> **Problem to work on**: Transcribe exactly the entries from the "Task: Click the J + 1 header label" line to the end, both included, minus pictures.

◆ ◆ ◆ ◆ ◆

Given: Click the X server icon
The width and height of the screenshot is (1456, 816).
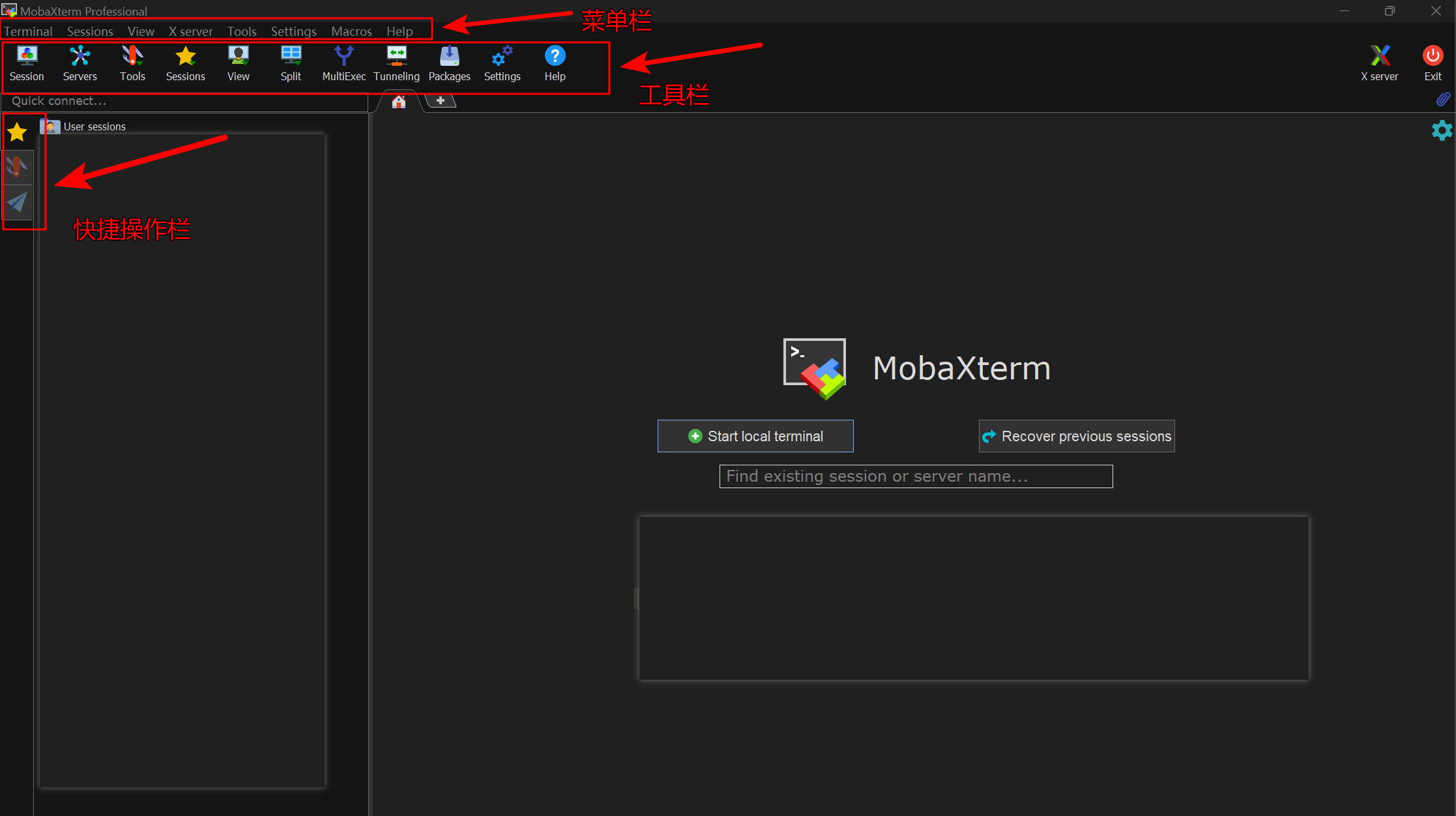Looking at the screenshot, I should click(1380, 63).

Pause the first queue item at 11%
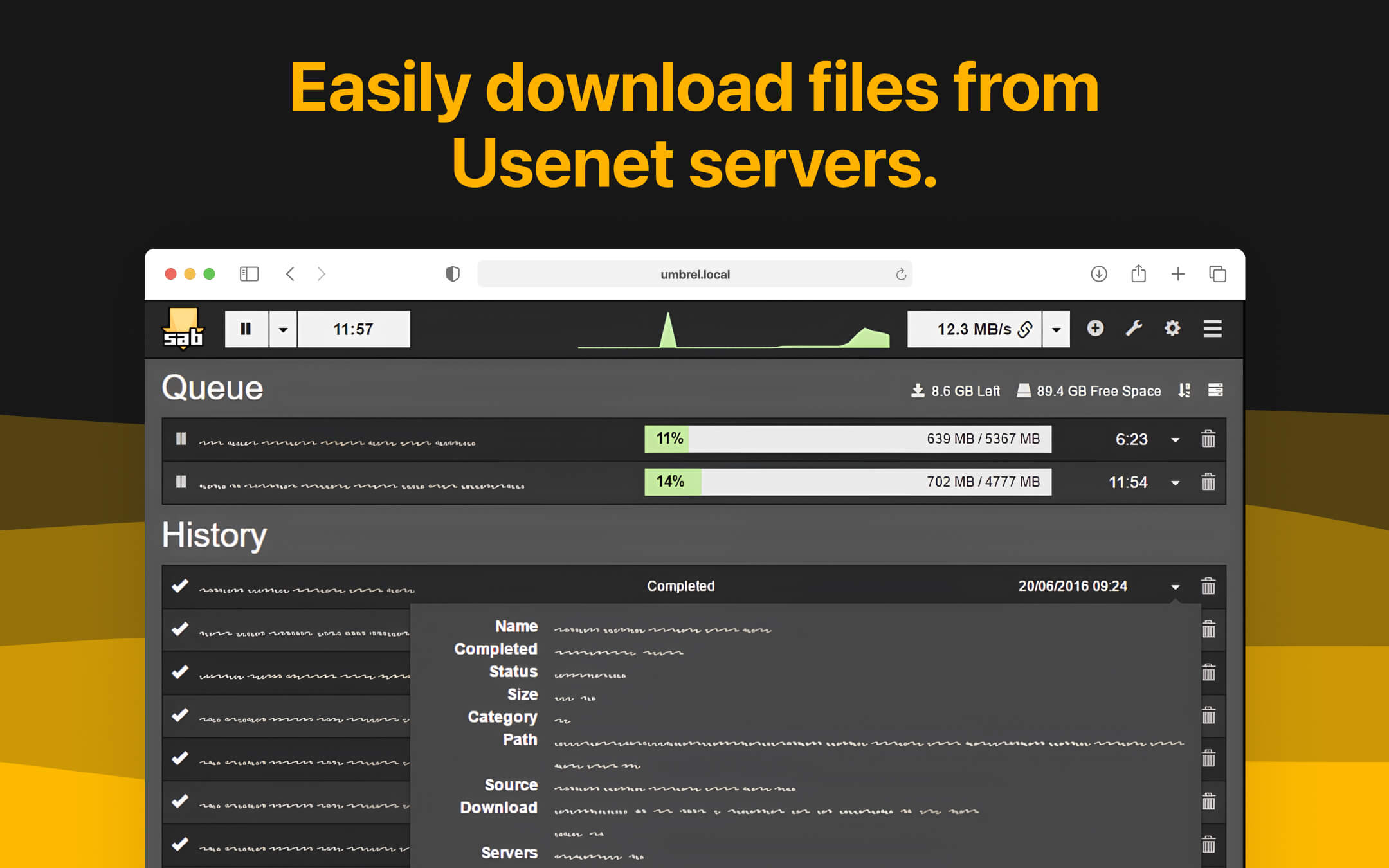coord(181,439)
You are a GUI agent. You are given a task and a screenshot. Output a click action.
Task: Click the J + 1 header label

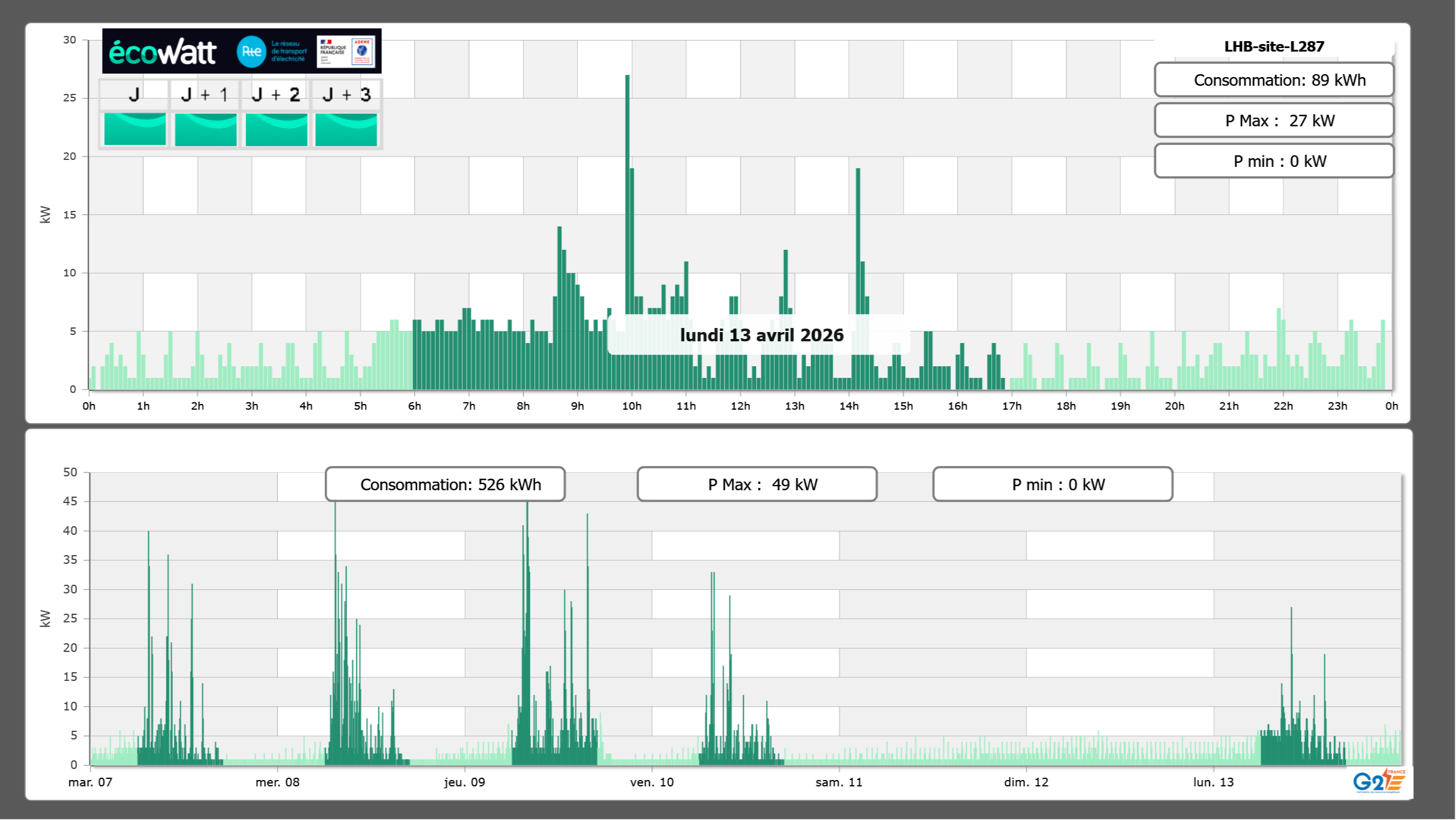tap(205, 94)
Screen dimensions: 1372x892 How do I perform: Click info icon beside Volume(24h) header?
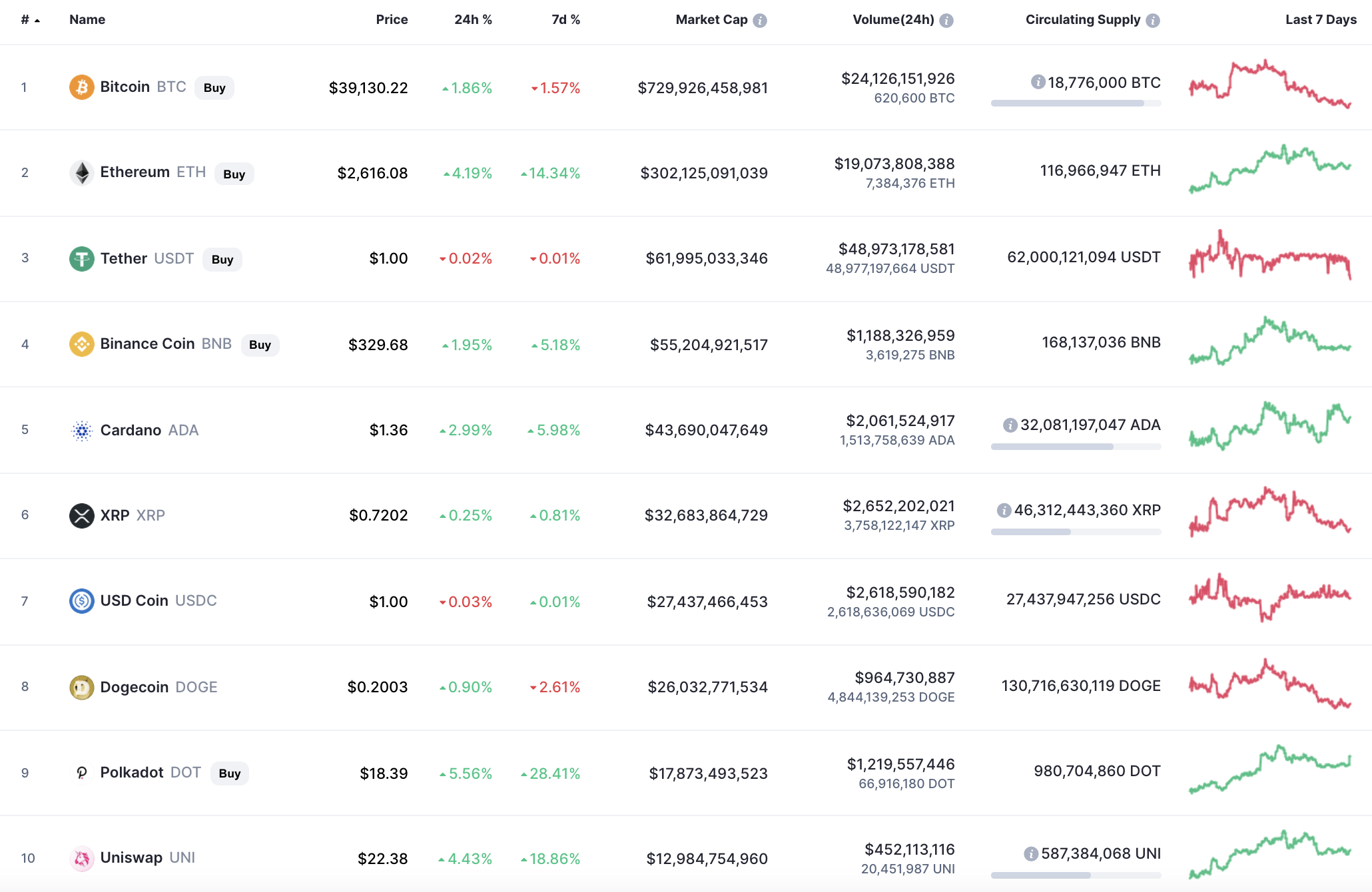[x=946, y=21]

◆ ◆ ◆ ◆ ◆

> **Result for this exercise**:
Task: Click the J + 1 header label

tap(205, 94)
Screen dimensions: 1372x892 How do I perform: Click info icon beside Volume(24h) header?
[x=946, y=21]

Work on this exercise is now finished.